Agência Brasil: Quais são os principais segredos do Cerrado?
Kuhlmann: O Cerrado é um dos biomas mais ricos e antigos do planeta, com mais de 12 mil espécies de plantas catalogadas e mais de 2,5 mil espécies de animais, entre aves, mamíferos, répteis, anfíbios e peixes. O Cerrado é também considerado o berço das águas no Brasil, onde estão as nascentes das maiores bacias hidrográficas do país. O território do Cerrado apresenta ainda grande importância para produção de alimentos no país e também é lar de inúmeras comunidades e povos tradicionais, representando um patrimônio genético e cultural da humanidade. Dessa forma, o Cerrado possui valor ambiental, econômico e social e é importante entendermos que esses três pilares são interdependentes e precisam estar equilibrados se queremos continuar coexistindo neste bioma.

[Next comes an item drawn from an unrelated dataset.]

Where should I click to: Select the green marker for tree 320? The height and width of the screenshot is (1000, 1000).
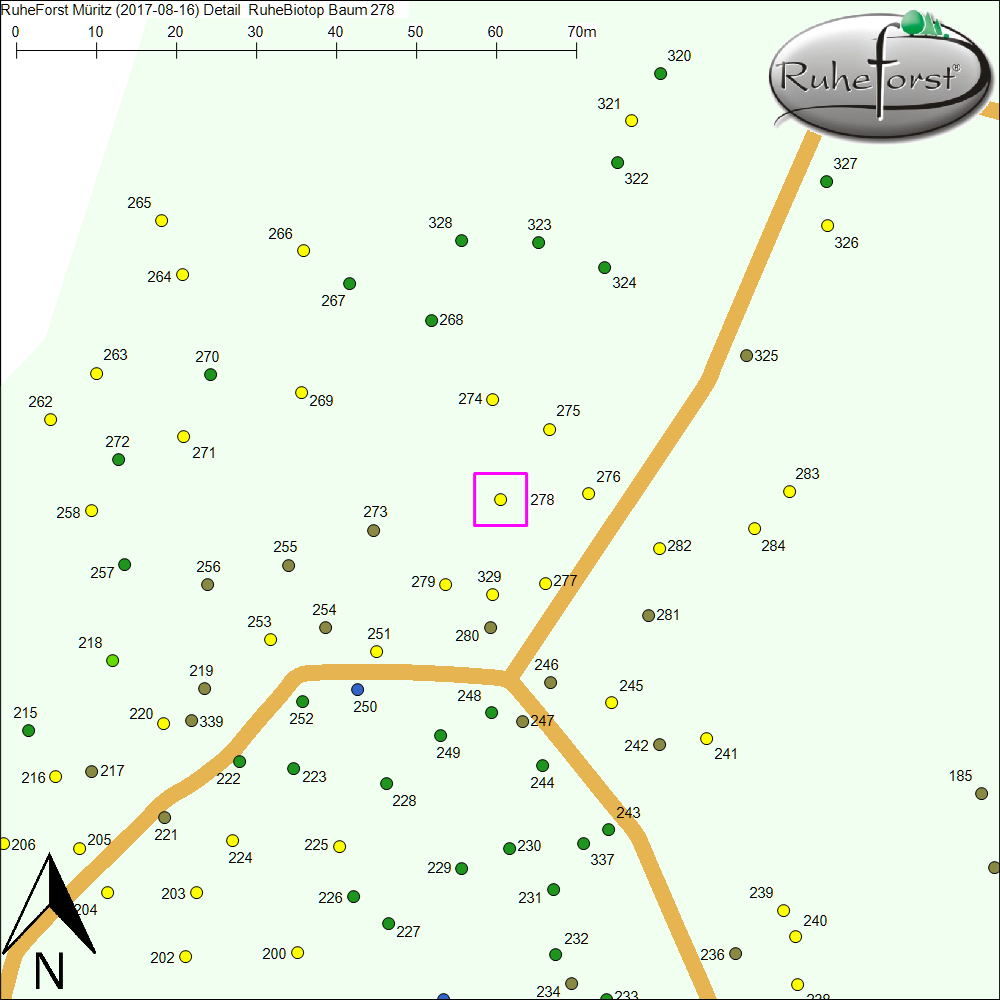pyautogui.click(x=660, y=74)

Agência Brasil: O que é preciso ser feito para valorização e preservação do Cerrado?
Kuhlmann: Eu acredito que o primeiro passo para conservar o Cerrado é conhecê-lo. Conhecer as suas espécies, as relações ecológicas, sua importância ambiental, as comunidades e povos tradicionais, as plantas úteis com potencial econômico, enfim, aprender a viver de forma sustentável nesse bioma que é um dos mais ricos e antigos do planeta. Para o Cerrado ser conservado ele precisa ser valorizado nas escalas ambiental, social e econômica, incluindo o ser humano como parte do ecossistema. Isso envolve a participação da população como um todo, desde pesquisadores, produtores rurais, instituições, tomadores de decisão e consumidores. Devemos ser a mudança que queremos ver no Cerrado.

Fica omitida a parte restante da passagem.